民進党新代表、自覚と準備の不足を疑う
民進党は臨時党大会で同党初の代表選を行い、岡田克也代表の後任に蓮舫代表代行を選出した。蓮舫氏は1回目の投票で6割近いポイントを獲得し、前原誠司元外相、玉木雄一郎国対副委員長の両候補に圧勝。新党になっても民主党政権崩壊後の低迷を克服できずにいる同党を、再び政権を担える政党に再生させる重責を担うことになった。
代表選期間に支持率減少
蓮舫氏は新代表として「重責をしっかりと受け止めて、選んでいただける政党に立て直す先頭に立っていきたい」と表明したが、民進党を取り巻く環境はますます厳しさを増している。
今回の代表選は、党再生に向けて国民の関心をどれだけ集められるかが焦点の一つだった。ところがNHKが代表選のさなかに実施した世論調査によると、民進党の支持率は前回に比べ0・7ポイント減少し、逆に自民党は1・7ポイント上昇した。様々な要因が考えられるが、蓮舫氏の二重国籍問題への対応がその一因であることは間違いないだろう。
もちろん二重国籍のまま国会議員になっても法律上は何の問題もない。しかし、蓮舫氏が目指した野党第1党の代表は、政権交代すれば、外交を含む国政の最高責任者であり、自衛隊の最高指揮官でもある首相になる立場なので、予(あらかじ)め身辺整理をしておくのは当然だ。それをしていなかったのは、あまりにも軽率であり、自覚と準備が足らなかったとしか言いようがない。
加えて、二重国籍疑惑が提起された後、台湾国籍が残っていたと判明するまでに蓮舫氏の発言(説明)が二転三転し、嘘(うそ)を塗り重ねているような印象を与えた。
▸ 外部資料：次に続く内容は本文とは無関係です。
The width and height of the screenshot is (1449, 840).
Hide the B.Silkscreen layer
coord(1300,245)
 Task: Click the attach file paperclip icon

とても「私の不確かな記憶による発言」だけでは済まされない後味の悪さが残った。民主党代表時代に「偽メール事件」で辞任に追い込まれた前原氏が投票直前の決意表明で、しっかりと裏付けを取ること、すべての情報を開示すること、国民の前に真摯(しんし)であること――など、当時の“失敗の教訓”を蓮舫氏に伝えたことの意味を深く考えるべきだ。
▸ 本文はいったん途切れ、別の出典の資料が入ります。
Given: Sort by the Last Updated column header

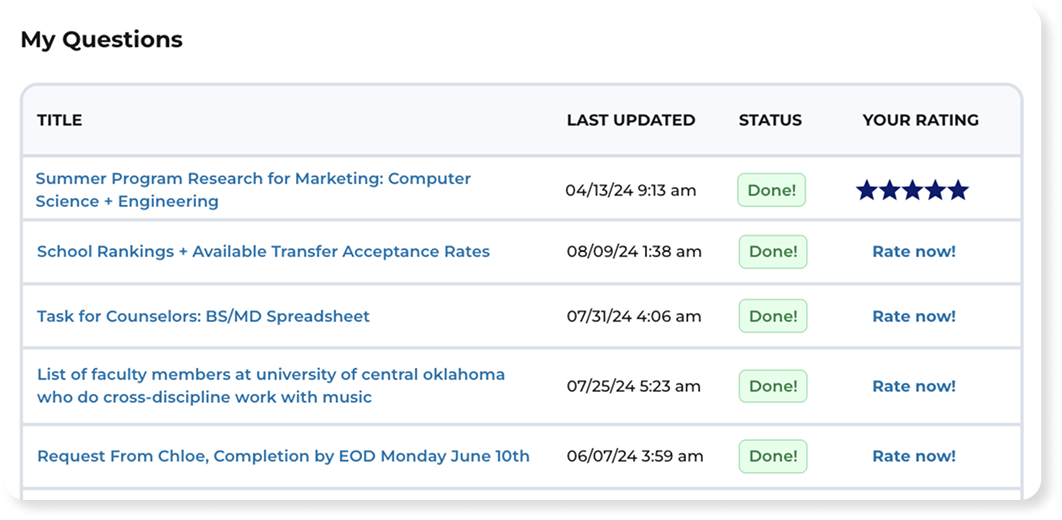Looking at the screenshot, I should [631, 121].
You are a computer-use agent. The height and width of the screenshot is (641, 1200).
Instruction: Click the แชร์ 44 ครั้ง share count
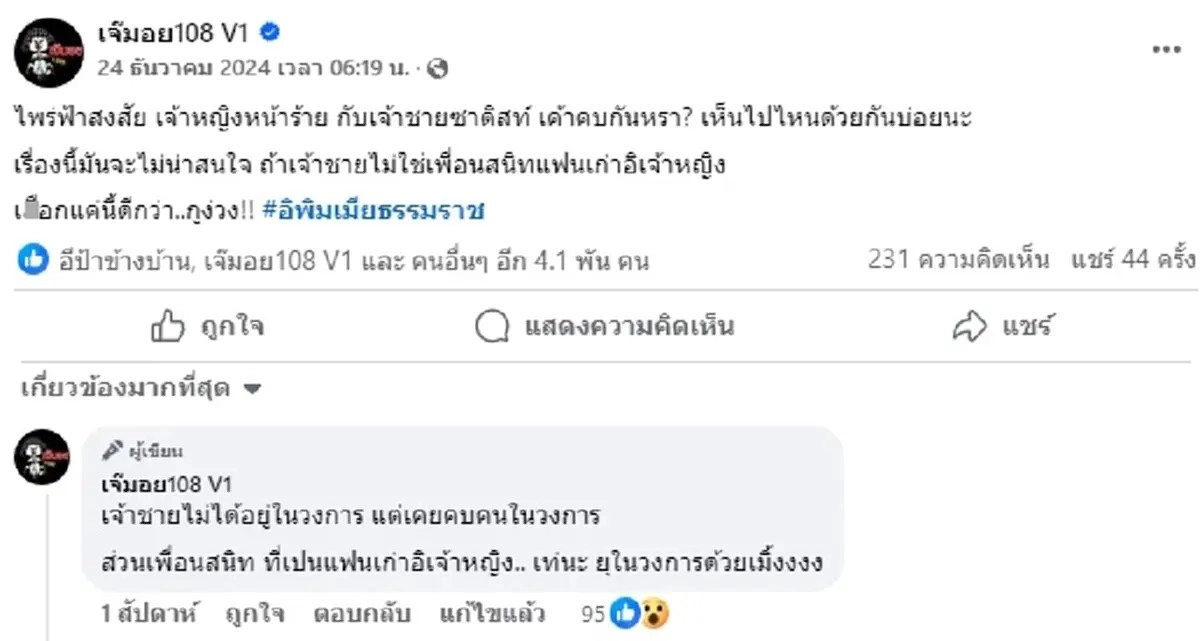pyautogui.click(x=1133, y=261)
一方、代表選で焦点となった次期衆院選での共産党との共闘や、連立与党と改憲政党が衆参両院で3分の2以上を占めたことで焦眉の急となった憲法改正問題について、蓮舫氏を含む3候補はいずれも原則的な立場を示すだけで、新機軸を打ち出すことができなかった。さらに、中国の公船や漁船が連日のように尖閣諸島周辺の接続水域や領海に侵入し、北朝鮮が弾道ミサイルや原子爆弾の実験に拍車を掛けるなど緊迫した情勢が続いているにもかかわらず、外交安保論議は不毛のまま終わった。
政権交代可能な政治へ
政権交代可能な政治に対する国民の願望は根強い。そのためには民進党が、日米同盟を破綻寸前に追いやり、景気沈滞の打開策を示せず、東日本大震災や尖閣諸島周辺の事態という国家的な危機に効果的に対応できなかった民主党政権の負のイメージを払拭(ふっしょく)しなければならない。代表選で唱えた「安心の好循環社会」を実現するためにも、蓮舫氏はまず、憲法、外交安保、経済という国家の基本問題に正面から取り組み、責任ある行動を積み重ねていくべきだ。